ALSO addtional setting is passed to pyproject.toml file. Here we have specified build-system similar to setup_requires in setup.py

# pyproject.toml

[build-system]
# Minimum requirements for the build system to execute
requires = ["setuptools", "wheel", "numpy<1.24.3"]


# Adding ruff.toml to pyproject.toml
[tool.ruff]
line-length = 99

[tool.ruff.lint]
# 1. Enable flake8-bugbear (`B`) rules, in addition to the defaults.
select = ["E", "F", "B", "ERA"]

# 2. Avoid enforcing line-length violations (`E501`)
ignore = ["E501"]

# 3. Avoid trying to fix flake8-bugbear (`B`) violations.
unfixable = ["B"]

# 4. Ignore `E402` (import violations) in all `__init__.py` files, and in select subdirectories.
[tool.ruff.lint.per-file-ignores]
"__init__.py" = ["E402"]
"**/{tests,docs,tools}/*" = ["E402"]


# copying isort configurations from .isort.cfg to pyproject.toml
[tool.isort]
profile = "black"
multi_line_output = "VERTICAL_HANGING_INDENT"
force_grid_wrap = 2
line_length = 99

# copying balck config from .black.toml to pyproject.toml
[tool.black]
line-length = 99
exclude = ".venv"

# copying flake8 config from .flake8 to pyproject.toml
[tool.flake8]
docstring-convention = "all"
extend-ignore = ["D107", "D212", "E501", "W503", "W605", "D203", "D100",
                 "E305", "E701", "DAR101", "DAR201"]
exclude = [".venv"]
max-line-length = 99

# radon
radon-max-cc = 10


# copying pylint config from .pylintrc to pyproject.toml
[tool.pylint."messages control"]
disable = [
    "line-too-long",
    "trailing-whitespace",
    "missing-function-docstring",
    "consider-using-f-string",
    "import-error",
    "too-few-public-methods",
    "redefined-outer-name",
]
  • We have been treating setup.py as a glorified config file, not really taking advantage of the fact that it is a Python file by adding logic to it.

    This is more common than not. Also, there has been a general shift away from using Python for config files because doing so adds complexity to using the config files (like having to install libraries in order to execute the config file).

  • setup.cfg is a companion file to setup.py that allows us to define our package configuration in a static text file—specifically an INI format file.

  • Any values that we do not directly pass as arguments to setup() will be looked for by the setup() invocation in a setup.cfg file, which is meant to sit adjacent to setup.py in the file tree if used.

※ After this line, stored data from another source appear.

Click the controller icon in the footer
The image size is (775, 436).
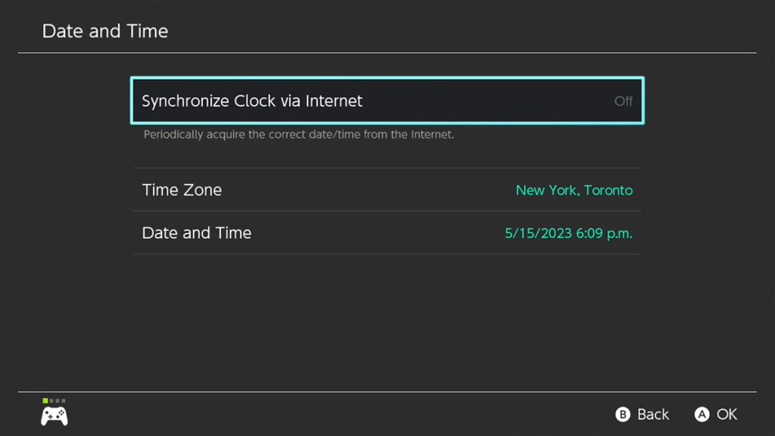click(54, 416)
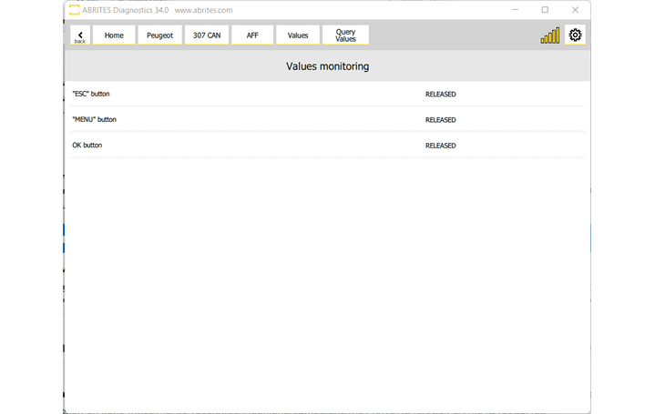Viewport: 655px width, 414px height.
Task: Click the back arrow button
Action: (x=80, y=35)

  • Now we are accumulating a lot of files!

    • setup.py
    • setup.cfg
    • pyproject.toml
    • README.md
    • More files for linting and other code quality tools, e.g. .pylintrc, .flake8, .blackrc, ruff.toml, .mypy, pre-commit-config.yaml, etc.
    • More files we have not talked about yet:
      • CHANGELOG or CHANGELOG.md
      • VERSION or version.txt

    It turns out that nearly all of these files can be replaced with pyproject.toml . Nearly every linting / code quality tool supports parsing a section called [tool.<name>] e.g. [tool.black] section of pyproject.toml to read its configuration!

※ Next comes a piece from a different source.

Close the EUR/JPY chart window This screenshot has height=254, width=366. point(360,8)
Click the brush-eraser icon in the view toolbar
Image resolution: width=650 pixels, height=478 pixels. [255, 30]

    The docs of each individual tool should tell you how to accomplish this.

    Above shown is a pyproject.toml with configurations for many of the linting tools we have used in the course.

Can setup.cfg and setup.py be replaced as well?

Moving setup.cfg to pyproject.toml

FROM setup.cfg

# setup.cfg
[metadata]
name = packaging-demo
version = attr: packaging_demo.VERSION
author = Amit Vikram Raj
author_email = avr13405@gmail.com
description = Demo for Python Packaging
long_description = file: README.md
keywords = one, two
license = MIT
classifiers =
    Programming Language :: Python :: 3

[options]
zip_safe = False
include_package_data = True
# same as find_packages() in setup()
packages = find:
python_requires = >=3.8
install_requires =
    numpy
    importlib-metadata; python_version<"3.10"

TO

# pyproject.toml

[build-system]
# Minimum requirements for the build system to execute
requires = ["setuptools>=61.0.0", "wheel"]

# Adding these from setup.cfg in pyproject.toml file
[project]
name = "packaging-demo"
authors = [{ name = "Amit Vikram Raj", email = "avr13405@gmail.com" }]
description = "Demo for Python Packaging"
readme = "README.md"
requires-python = ">=3.8"
keywords = ["one", "two"]
license = { text = "MIT" }
classifiers = ["Programming Language :: Python :: 3"]
dependencies = ["numpy", 'importlib-metadata; python_version<"3.10"']
# dynamic = ["version"]
version = "0.0.0"

python -m build --sdist --wheel . - Runs perfectly, we got rid of another config file (setup.cfg)

Replacing setup.py with build-backend

  • PEP 517 added a build-backend argument to pyproject.toml like so:

    [build-system]
    # Defined by PEP 518:
    requires = ["flit"]
    # Defined by this PEP:
    build-backend = "flit.api:main"
    
    # The above toml config is equivalent to
    import flit.api
    backend = flit.api.main
    
  • The build-backend defines an entrypoint (executable Python module in this case) that the build CLI uses to actually do the work of parsing pyproject.toml and building the wheel and sdist.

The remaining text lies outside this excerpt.